Parliamentary Committee Notes: Speaking Notes for The Honourable Bill Blair Minister of Emergency Preparedness

Thank you, Mr. Chair.

I want to begin by stating I appreciate the work this Committee is undertaking on Canada’s security posture as it relates to the threats posed by Russia.

I’m pleased to say a few words to outline the Government’s role, with respect to emergency preparedness.

Honourable members, our country is fortunate to have a reputation for the values of compassion, pluralism, equality and justice, with a commitment to democracy and the rules-based international order.

We are here today because we all stand in shock and horror at the atrocities committed by Russia, which tear at the very fabric of those values.

On February 24, Russia launched an unprovoked invasion of Ukraine and attacked the Ukrainian people.

Today, we join like-minded nations and allies in condemning, in the strongest possible terms, Russia’s illegal actions in Ukraine, which truly affect us all.

Canadians stand with the people of Ukraine, as they fight for their lives, for their sovereignty, and for global democracy.

We stand in support of the over 1.4 million Ukrainians living in Canada, who continue to face harassment and intimidation against them or their relatives abroad.

And we continue to be on the lookout for potential Russian threat activity within Canada, including cyber attacks, and foreign interference.

**Given data:**
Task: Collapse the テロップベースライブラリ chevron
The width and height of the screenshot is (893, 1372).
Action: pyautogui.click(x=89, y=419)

**Required tasks:**
1. Copy everything in the emergency preparedness speaking notes from "Parliamentary Committee Notes: Speaking" down to "of those values.".
2. According to the emergency preparedness speaking notes, on what date did Russia launch its invasion of Ukraine?
3. Write the next part of the emergency preparedness speaking notes, picking up after their final sentence.
The material above isn't needed for anything here.

**Results by task:**
1.
Parliamentary Committee Notes: Speaking Notes for The Honourable Bill Blair Minister of Emergency Preparedness

Thank you, Mr. Chair.

I want to begin by stating I appreciate the work this Committee is undertaking on Canada’s security posture as it relates to the threats posed by Russia.

I’m pleased to say a few words to outline the Government’s role, with respect to emergency preparedness.

Honourable members, our country is fortunate to have a reputation for the values of compassion, pluralism, equality and justice, with a commitment to democracy and the rules-based international order.

We are here today because we all stand in shock and horror at the atrocities committed by Russia, which tear at the very fabric of those values.

2. February 24

3.
We’ve seen, for example, how the threats posed by state actors like Russia go beyond traditional hostile attacks, and now extend to various hybrid activities, such as the use of dis-information, which can spread quickly, to exploit and amplify social cleavages.

Disinformation can come from state officials, state media, and also via proxies, fake social media accounts, websites posing as legitimate alternative news outlets, and other sources.

We’ve seen Russian narratives trying to justify the invasion, undermine the Ukrainian government and delegitimize Western responses.

Canada condemns these actions and threats to our collective safety, and is committed to strengthening our cooperation, on all fronts, with like-minded partners.

Within our own borders, I want to reassure all Canadians that all levels of government continue to work closely together.

Our steadfast commitment is that our emergency management system remains robust and agile, as we plan for and respond to the various risks we might face.

Public Safety Canada works within this complex field by maintaining a network of partnerships with other government institutions, first responders, and volunteer organizations, supporting a whole-of-society approach to emergency management.

As you know, emergency management responsibilities are shared by federal, provincial, and territorial governments, as well as our partners, including Indigenous Peoples and municipalities.

If a province or territory requires resources beyond their capacity, the federal government responds rapidly to any request for federal assistance, or RFA.

There is a well-established process in place for managing RFAs through the Government Operations Centre.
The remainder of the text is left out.